Fischberger, Riedl und Sanftl weisen die Vermutungen zurück, die RSA hätte sich durch ihr rasantes Wachstum „übernommen“. „Sollte dem so sein, dann hätte auch der Prüfungsverband in den vergangenen Jahren irgendwelche Hinweise oder Auffälligkeiten in den Prüfungen feststellen müssen“, betonen sie. Das sei nicht der Fall gewesen.
„Wenig
Überlebenschancen“
„Das Bankhaus RSA wird nach unserer Einschätzung den durch die EWB’s verursachten Verlust nicht ausgleichen können“ – und somit „wenig Überlebenschancen“ haben, so die ehemaligen Aufsichtsräte. Sollte das Ergebnis auch in die Steuerbilanz übernommen werden, drohen den Gemeinden Gewerbesteuerrückzahlungen in Millionenhöhe, warnen Fischberger, Sanftl und Riedl.
Die Sicherungseinrichtung (Rettungsschirm) des Bundesverbands der Deutschen Volksbanken und Raiffeisenbanken (BVR) würde zum Tragen kommen. Das heiße, der Verband würde eine Ausfallbürgschaft für den Bilanz-Verlust übernehmen. Zudem müssten Vorstand und Aufsichtsrat einem von der Sicherungseinrichtung vorgegebenen Sanierungsplan zustimmen.
Das Bankhaus RSA trage den Verlust für das Jahr 2024 mit allen Konsequenzen für Kunden, Mitarbeiter und Gemeinden, der Aufsichtsrat werde aufgelöst und durch den Aufsichtsrat der aufnehmenden Bank ersetzt, erklären die drei ehemaligen Aufsichtsräte.

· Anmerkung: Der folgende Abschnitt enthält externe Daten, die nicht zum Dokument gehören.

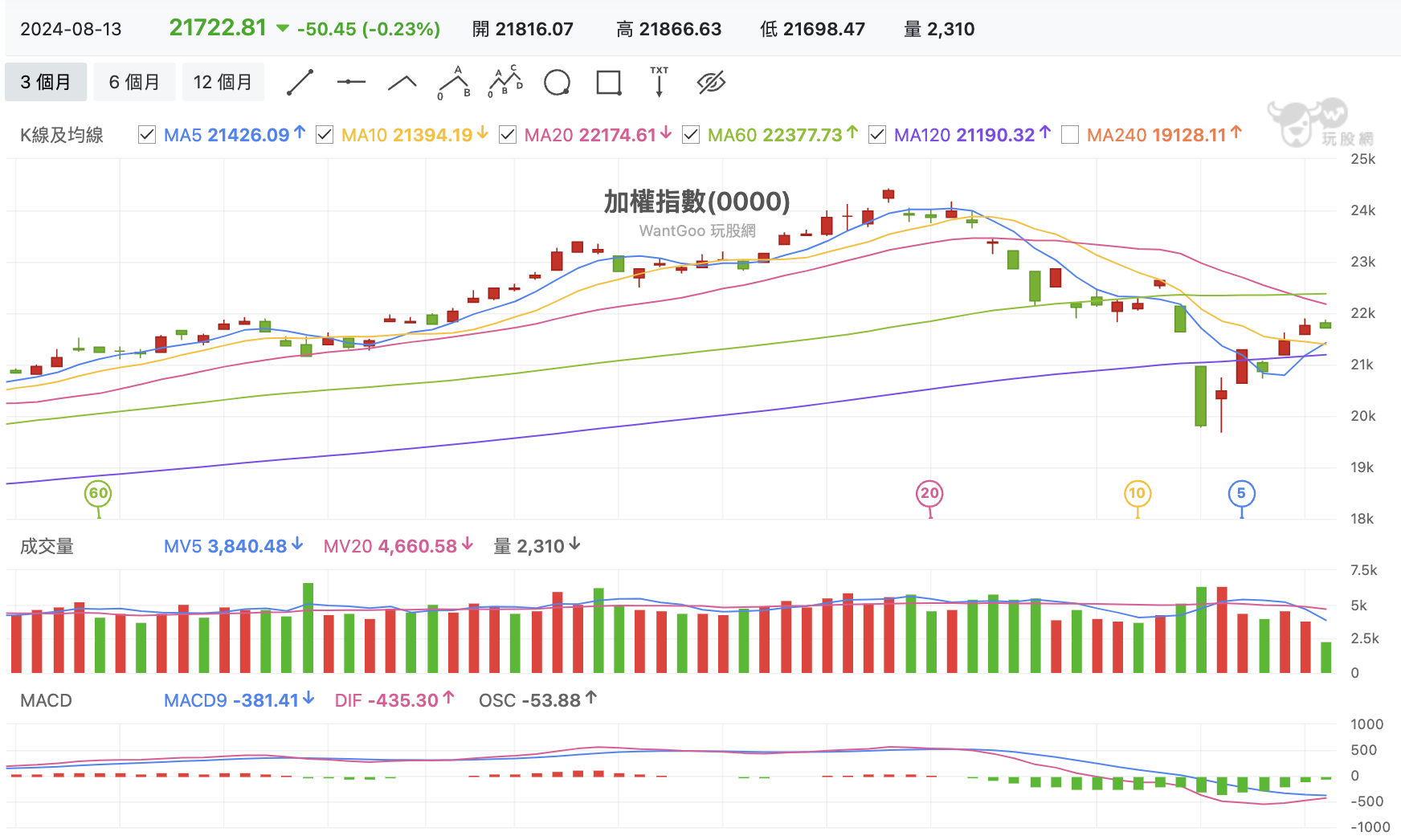Viewport: 1401px width, 840px height.
Task: Select the 0ABCD wave pattern tool
Action: 504,81
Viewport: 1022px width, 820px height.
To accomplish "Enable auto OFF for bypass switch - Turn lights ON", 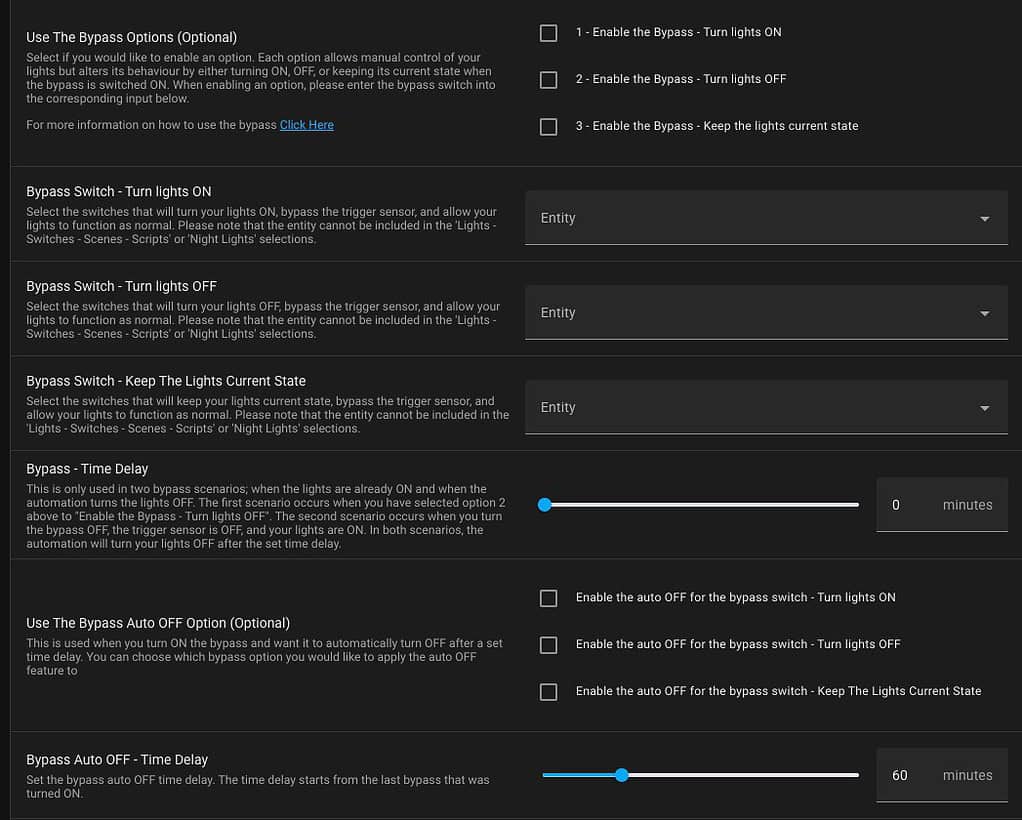I will 548,598.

Die rund 5000 Mitglieder als Eigentümer der Bank könnten zukünftig nicht mehr über eine Generalversammlung von ihrem Stimmrecht Gebrauch machen und mitbestimmen, wer sie im Aufsichtsrat vertreten soll, wie die Gewinnverteilung erfolgt oder wie hoch ihre Dividende verzinst werde. Das übernehme dann eine Vertreterversammlung, mit allen Konsequenzen für die Mitglieder. „In Fachkreisen nennt man dies auch eine Enteignung“, so Fischberger, Riedl und Sanftl.

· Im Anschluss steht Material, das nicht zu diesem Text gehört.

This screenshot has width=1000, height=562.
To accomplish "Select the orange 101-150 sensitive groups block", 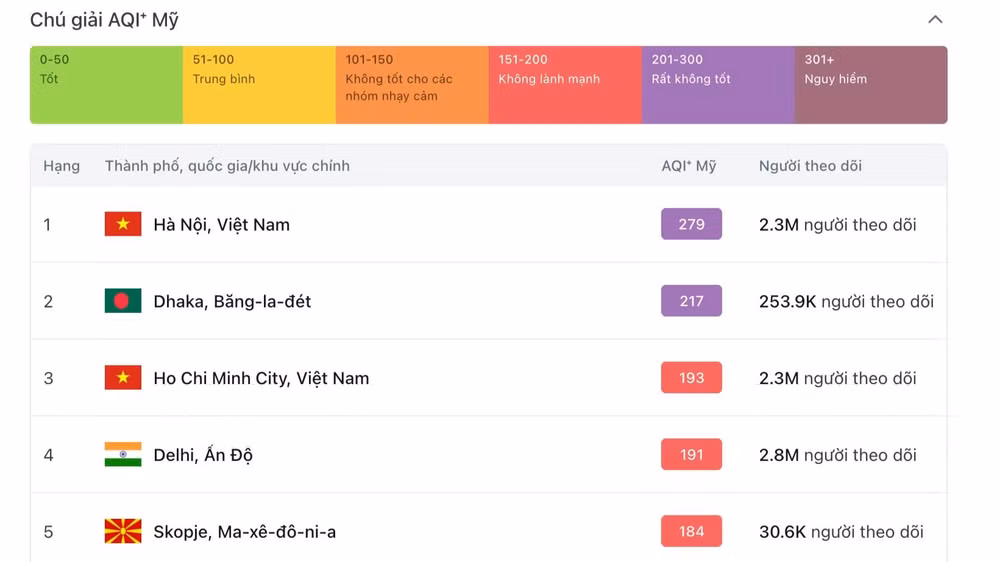I will point(413,85).
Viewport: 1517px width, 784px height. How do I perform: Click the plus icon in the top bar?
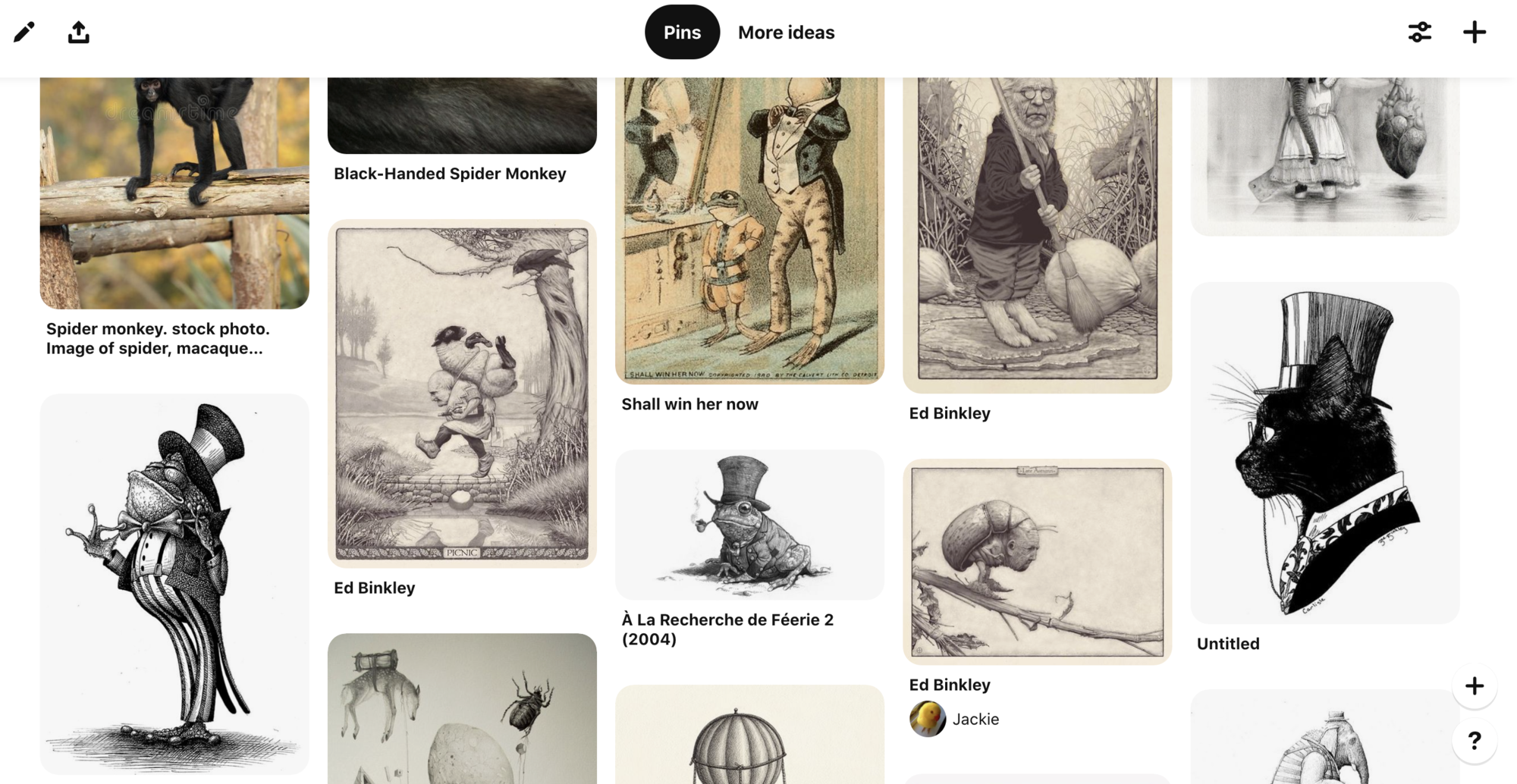1474,32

Mark Mühlberger, Vorstand der RSA-Bank, äußert sich auf Anfrage zu den Vorwürfen der drei ehemaligen Aufsichtsräte. Er erklärt, dass das Geldinstitut „zu einzelnen Prüfungen, deren Inhalten oder Ergebnissen sowie zu einzelnen Kreditnehmern keine Stellung nehmen kann“.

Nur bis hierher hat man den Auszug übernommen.